Visplore: New Features of Version 2.1

Visplore 2.1 brings a powerful set of new capabilities centered around three themes: seamless integration, smart standardized analysis, and deeper data access.
Here is a brief overview of these new capabilities:

  • Launch Visplore deep-dive analyses directly from PI Vision dashboards with a single click.

  • Context-aware, natural language guidance built into Visplore, with all data staying strictly on-premise.

  • Automatically rank variables, how strongly they differ. Now including support for curves and patterns, and use as automated alerts.

  • Generate data-driven, multi-page reports per asset or process category; conditionally and without any coding.

  • Structure complex, multi-stage analysis workflows with independent data pipelines per section.

  • New data connectors (incl. iba HD Server plug-and-play, PI Single Sign-On), richer calculated columns, smart category initialization, and much more.

Multi-Interval High-Resolution Loading for Event-Based Analysis

Visplore 2.1 introduces the ability to load multiple independent time intervals from data sources such as PI, SQL, iba, and others, all in a single workflow. This means you can now pull high-resolution data for specific events scattered across months or years of history, without the prohibitive cost of loading an entire time range at full resolution.

This unlocks powerful new workflows for root cause analysis of recurring faults and for tracking drift across repeated operations or process cycles. The way intervals are defined is fully flexible:

  • Filter-driven loading: Use timestamps or intervals from one data source (e.g., a maintenance log or event table) as an import filter for another source, such as a historian.
  • Alarm-centered context windows: Load data around specific alarm timestamps, automatically including the surrounding context you need for diagnosis.
  • Interactive drill-down: Start with a long overview at low resolution, visually mark anomalies or patterns of interest directly in Visplore, and reload just those segments at full resolution instantly

Whether you’re investigating why a fault keeps recurring or comparing how a process behaves across dozens of production runs, Visplore 2.1 gives you the resolution you need, exactly where you need it.

Example: Use a coarse resolution to identify patterns for comparison, then refine the resolution only for them.

PI Vision Integration: Launch Deep-Dive Analyses in One Click

If your team already works in PI Vision, Visplore 2.1 meets you right there. The new PI Vision integration extension module embeds Visplore directly into your existing dashboards. The path from spotting a problem to understanding its root cause has never been shorter.

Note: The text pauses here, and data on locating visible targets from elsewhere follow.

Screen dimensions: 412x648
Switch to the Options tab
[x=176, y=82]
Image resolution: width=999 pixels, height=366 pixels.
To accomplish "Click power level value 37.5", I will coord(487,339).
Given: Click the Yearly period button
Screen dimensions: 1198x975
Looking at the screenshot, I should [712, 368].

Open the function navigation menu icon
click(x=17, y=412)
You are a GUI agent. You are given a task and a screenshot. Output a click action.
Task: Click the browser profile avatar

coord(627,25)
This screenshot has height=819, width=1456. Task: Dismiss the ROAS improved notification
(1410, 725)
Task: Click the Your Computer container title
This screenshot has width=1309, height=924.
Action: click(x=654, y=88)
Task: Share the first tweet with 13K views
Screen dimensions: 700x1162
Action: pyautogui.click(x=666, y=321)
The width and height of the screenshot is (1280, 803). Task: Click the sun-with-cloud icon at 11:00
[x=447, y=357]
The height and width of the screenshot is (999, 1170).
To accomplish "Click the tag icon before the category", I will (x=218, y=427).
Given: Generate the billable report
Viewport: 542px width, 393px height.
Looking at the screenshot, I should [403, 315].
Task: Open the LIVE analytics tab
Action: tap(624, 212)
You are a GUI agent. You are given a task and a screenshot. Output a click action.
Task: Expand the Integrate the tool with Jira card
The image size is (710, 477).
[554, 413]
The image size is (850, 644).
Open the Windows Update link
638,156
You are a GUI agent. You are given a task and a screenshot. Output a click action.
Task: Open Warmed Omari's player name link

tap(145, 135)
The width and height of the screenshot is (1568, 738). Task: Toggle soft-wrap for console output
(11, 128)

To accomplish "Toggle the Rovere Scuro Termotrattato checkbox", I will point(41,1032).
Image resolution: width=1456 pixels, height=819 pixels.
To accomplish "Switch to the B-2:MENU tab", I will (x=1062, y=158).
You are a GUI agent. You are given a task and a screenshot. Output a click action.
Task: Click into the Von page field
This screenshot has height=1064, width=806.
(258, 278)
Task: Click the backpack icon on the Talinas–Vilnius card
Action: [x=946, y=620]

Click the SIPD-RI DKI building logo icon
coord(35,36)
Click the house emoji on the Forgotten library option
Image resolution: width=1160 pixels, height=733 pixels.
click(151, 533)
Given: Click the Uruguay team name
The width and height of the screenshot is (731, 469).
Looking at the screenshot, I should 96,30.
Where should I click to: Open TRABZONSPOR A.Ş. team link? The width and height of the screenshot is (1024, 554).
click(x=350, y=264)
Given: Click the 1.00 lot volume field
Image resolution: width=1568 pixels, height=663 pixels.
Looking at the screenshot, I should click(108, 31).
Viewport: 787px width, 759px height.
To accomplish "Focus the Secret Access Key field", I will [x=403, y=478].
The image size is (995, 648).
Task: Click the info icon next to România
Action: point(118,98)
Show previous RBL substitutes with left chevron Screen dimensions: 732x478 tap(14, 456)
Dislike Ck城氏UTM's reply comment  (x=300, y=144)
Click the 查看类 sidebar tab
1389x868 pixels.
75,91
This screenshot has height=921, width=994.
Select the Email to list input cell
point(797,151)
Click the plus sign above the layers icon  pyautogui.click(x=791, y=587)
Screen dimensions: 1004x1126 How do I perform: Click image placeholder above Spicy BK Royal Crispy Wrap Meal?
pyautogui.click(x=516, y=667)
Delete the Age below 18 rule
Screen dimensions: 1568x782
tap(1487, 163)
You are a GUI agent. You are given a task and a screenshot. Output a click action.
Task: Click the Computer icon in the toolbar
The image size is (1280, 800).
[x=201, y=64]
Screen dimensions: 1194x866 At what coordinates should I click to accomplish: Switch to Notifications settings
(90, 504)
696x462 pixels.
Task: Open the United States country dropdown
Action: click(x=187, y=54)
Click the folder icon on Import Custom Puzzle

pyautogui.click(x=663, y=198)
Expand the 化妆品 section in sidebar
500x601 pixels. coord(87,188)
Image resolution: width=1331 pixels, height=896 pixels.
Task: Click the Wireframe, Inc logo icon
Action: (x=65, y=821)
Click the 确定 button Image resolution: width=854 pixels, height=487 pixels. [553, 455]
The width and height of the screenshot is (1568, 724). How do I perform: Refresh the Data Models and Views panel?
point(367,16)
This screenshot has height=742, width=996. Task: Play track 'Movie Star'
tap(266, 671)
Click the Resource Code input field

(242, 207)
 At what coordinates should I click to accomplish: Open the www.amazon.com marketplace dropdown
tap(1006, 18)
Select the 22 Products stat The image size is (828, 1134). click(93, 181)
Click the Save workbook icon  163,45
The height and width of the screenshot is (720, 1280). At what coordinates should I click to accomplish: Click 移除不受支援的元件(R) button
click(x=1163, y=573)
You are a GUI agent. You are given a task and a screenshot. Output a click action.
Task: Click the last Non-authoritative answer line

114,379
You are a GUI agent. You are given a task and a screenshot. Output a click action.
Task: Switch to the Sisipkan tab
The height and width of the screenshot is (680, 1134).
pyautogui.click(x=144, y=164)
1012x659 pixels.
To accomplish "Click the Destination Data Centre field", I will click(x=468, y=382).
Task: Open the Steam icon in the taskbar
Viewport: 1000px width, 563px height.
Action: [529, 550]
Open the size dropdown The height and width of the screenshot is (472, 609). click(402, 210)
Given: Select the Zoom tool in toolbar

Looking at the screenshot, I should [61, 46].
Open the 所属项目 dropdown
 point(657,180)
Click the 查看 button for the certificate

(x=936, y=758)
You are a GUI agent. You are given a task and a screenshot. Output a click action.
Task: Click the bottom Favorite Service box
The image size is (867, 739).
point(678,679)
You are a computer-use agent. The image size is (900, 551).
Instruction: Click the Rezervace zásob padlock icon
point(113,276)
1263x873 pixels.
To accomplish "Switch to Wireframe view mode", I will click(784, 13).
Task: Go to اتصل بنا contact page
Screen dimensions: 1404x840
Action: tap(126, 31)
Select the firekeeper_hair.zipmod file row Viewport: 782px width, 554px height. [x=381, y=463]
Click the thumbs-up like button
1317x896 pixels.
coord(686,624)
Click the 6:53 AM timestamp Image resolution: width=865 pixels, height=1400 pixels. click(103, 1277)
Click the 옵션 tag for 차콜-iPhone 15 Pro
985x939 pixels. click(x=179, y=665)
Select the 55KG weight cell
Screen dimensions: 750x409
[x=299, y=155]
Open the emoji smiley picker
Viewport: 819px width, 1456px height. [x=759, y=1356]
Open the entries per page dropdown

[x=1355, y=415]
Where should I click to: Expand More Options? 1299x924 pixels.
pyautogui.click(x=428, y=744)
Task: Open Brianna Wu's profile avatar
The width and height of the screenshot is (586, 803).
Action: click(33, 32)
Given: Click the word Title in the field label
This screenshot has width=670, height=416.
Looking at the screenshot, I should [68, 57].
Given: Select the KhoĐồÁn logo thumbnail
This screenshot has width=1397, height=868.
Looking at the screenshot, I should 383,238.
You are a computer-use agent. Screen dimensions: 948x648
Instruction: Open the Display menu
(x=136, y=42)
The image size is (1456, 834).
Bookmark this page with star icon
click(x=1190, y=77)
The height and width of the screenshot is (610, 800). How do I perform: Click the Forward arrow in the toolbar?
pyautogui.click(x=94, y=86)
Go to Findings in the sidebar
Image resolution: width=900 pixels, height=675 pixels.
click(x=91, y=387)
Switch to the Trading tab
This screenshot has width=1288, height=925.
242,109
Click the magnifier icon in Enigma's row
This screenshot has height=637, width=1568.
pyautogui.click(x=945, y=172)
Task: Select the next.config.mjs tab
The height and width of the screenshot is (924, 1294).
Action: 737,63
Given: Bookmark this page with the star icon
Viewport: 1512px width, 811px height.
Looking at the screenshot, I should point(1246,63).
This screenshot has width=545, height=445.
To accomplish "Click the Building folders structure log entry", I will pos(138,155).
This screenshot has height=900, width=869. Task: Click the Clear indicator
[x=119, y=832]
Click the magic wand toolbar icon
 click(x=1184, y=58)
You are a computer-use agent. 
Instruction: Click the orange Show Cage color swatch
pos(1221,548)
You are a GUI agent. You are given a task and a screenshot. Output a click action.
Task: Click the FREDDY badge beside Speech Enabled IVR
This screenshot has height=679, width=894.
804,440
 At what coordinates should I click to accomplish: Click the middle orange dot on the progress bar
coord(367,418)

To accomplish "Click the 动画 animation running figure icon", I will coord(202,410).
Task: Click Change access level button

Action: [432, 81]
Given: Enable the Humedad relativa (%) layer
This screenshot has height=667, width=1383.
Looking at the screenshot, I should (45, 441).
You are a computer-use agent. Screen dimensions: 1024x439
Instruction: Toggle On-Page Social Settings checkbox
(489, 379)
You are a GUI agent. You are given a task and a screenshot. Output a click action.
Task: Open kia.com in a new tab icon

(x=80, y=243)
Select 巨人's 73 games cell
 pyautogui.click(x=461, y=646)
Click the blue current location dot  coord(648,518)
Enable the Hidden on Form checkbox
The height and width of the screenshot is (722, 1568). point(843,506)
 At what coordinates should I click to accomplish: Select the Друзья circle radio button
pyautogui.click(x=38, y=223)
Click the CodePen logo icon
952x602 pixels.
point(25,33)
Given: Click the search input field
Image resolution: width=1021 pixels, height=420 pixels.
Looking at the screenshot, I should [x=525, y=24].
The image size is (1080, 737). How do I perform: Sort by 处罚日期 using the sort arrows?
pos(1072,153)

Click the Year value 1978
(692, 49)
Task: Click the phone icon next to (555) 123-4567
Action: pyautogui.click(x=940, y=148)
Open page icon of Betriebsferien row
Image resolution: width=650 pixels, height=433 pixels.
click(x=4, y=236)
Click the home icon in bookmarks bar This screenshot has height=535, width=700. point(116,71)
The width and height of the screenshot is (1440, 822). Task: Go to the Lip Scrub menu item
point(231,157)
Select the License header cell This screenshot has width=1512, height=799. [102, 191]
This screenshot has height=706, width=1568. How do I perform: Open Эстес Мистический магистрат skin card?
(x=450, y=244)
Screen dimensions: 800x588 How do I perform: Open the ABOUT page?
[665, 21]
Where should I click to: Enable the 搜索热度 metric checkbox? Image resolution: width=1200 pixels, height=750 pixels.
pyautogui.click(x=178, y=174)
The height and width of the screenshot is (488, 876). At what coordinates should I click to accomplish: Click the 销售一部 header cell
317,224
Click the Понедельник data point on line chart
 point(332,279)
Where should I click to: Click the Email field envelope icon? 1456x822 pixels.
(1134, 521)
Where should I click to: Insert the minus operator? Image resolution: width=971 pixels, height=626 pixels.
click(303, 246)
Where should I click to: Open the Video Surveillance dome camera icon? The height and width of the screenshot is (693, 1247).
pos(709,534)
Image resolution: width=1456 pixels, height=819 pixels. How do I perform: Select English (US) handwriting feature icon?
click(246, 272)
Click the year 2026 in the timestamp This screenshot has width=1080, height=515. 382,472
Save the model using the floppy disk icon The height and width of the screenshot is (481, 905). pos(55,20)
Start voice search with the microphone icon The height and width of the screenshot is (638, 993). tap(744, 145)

The integration covers two practical scenarios:

  1. One-click deep dives: Place buttons freely anywhere in your PI Vision dashboards, right next to the KPIs and trends that matter most. When a value looks off, a single click launches a full Visplore analysis on the current PI data, optionally enriched with data from additional sources. No context switching, no manual setup, no time lost.
  2. Seamless tag handover: Working with a set of tags in PI Vision and want to dig deeper? Simply carry them over to Visplore with a click — the tags you’ve been looking at are instantly available for advanced analysis, exactly as selected.

The result: your PI Vision dashboards become a natural launchpad for the kind of in-depth investigation that PI Vision alone wasn’t built for. Whether you’re chasing a recurring fault or trying to make sense of an unexpected KPI drop, Visplore is now just one click away from wherever your attention already is.

Image showing the transition from a PI Vision dashboard to Visplore

One click in PI Vision gets you to a standardized analysis in Visplore. Here: Comparison of the most recent start-up of an overheating asset.

AI Copilot: Context-Aware Guidance, Right When You Need It

Visplore is a powerful platform, and with that power comes a wealth of features and possibilities. The new AI Copilot in Visplore 2.1 makes sure that depth never feels overwhelming. Simply ask a question in natural language and get instant, relevant guidance on how to get the most out of Visplore.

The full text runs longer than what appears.